O resultado é que o país tem atualmente as maiores tarifas do mundo, e as empresas de telefone e de internet são campeãs de queixas dos consumidores.
Vinte anos depois, o governo de Michel Temer anuncia a venda da Eletrobras, comprometendo um setor estratégico para a retomada do desenvolvimento, a energia elétrica.

Em entrevista ao Nocaute, o economista Paulo Kliass, especializado em gestão pública, explica por que essa decisão compromete o futuro do Brasil e por que o discurso do governo de privatizar para pagar juros da dívida pública é mentiroso. “Na verdade, o que se pretende é mais uma vez promover a liquidação do patrimônio estatal e transferir essa empresa para o capital privado”.
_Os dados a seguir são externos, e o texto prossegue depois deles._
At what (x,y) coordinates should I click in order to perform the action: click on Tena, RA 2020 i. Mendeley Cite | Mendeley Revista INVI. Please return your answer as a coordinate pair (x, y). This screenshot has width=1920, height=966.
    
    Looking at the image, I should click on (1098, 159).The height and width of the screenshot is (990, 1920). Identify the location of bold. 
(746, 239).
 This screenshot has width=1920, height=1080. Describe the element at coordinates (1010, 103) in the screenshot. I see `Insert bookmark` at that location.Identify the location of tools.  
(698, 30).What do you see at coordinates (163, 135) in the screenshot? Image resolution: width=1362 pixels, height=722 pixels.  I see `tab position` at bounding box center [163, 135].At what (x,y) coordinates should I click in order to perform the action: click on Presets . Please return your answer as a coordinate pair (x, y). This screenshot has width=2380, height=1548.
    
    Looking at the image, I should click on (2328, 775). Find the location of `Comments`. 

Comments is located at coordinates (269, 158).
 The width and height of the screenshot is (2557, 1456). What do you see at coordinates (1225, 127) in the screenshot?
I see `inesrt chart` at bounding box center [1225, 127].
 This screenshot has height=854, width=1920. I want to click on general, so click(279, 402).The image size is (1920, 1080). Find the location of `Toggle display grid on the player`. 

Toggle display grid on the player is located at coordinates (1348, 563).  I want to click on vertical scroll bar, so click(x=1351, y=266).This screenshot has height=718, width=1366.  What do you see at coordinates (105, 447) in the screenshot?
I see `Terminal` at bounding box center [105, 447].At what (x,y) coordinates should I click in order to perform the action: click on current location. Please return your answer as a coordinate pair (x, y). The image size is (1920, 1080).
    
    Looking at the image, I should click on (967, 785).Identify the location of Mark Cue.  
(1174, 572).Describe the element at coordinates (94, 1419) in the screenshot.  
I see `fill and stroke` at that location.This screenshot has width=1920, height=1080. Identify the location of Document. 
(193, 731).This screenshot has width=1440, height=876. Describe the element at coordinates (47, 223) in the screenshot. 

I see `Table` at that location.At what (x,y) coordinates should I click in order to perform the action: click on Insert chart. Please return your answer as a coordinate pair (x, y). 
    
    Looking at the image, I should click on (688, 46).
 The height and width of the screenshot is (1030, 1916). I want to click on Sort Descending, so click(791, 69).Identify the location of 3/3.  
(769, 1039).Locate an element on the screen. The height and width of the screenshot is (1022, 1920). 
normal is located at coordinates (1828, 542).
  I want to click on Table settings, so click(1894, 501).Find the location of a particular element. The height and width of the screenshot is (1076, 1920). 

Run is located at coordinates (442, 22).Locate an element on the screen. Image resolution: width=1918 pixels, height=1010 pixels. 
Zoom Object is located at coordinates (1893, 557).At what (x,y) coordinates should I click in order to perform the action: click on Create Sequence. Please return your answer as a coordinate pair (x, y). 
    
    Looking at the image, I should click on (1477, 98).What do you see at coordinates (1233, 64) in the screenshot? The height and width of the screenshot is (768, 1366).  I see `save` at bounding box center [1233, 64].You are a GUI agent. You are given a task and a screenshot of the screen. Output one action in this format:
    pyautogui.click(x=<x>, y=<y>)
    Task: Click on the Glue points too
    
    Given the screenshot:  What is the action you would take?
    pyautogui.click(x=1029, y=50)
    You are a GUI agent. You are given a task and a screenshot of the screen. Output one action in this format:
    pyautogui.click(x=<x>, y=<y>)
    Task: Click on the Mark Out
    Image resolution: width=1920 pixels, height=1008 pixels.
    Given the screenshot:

Kliass ainda alerta para o seguinte: “O pior negócio que o Brasil pode fazer é vender uma empresa num momento de baixa. Isso vale não só para uma empresa estatal, mas para todas as empresas e qualquer tipo de ativo econômico e financeiro que se tenha”.

Assista abaixo à entrevista completa:


A sociedade brasileira está se perguntando nesses últimos dias é quais seriam as razões que o governo teria utilizado para apresentar essa ideia de promover a venda, a privatização de uma empresa tão importante como a Eletrobras.

A cortina de fumaça para toda essa narrativa a favor da privatização é a questão fiscal. O governo estaria com suas contas em dificuldade, o que é um fato.

O que acontece? Você olha as empresas estatais, elas têm valores expressivos, e fica tentado a promover a transferência das empresas para o capital privado em condições extremamente generosas para tentar resolver esse problema imediato.

E essa história a sociedade brasileira já conhece muito bem. Só que agora é muito mais agravada. Vocês se lembram que, na década de 90, há 20 anos, o argumento era que se precisava privatizar, vender as estatais federais para reduzir a dívida pública brasileira. E assim foi feito.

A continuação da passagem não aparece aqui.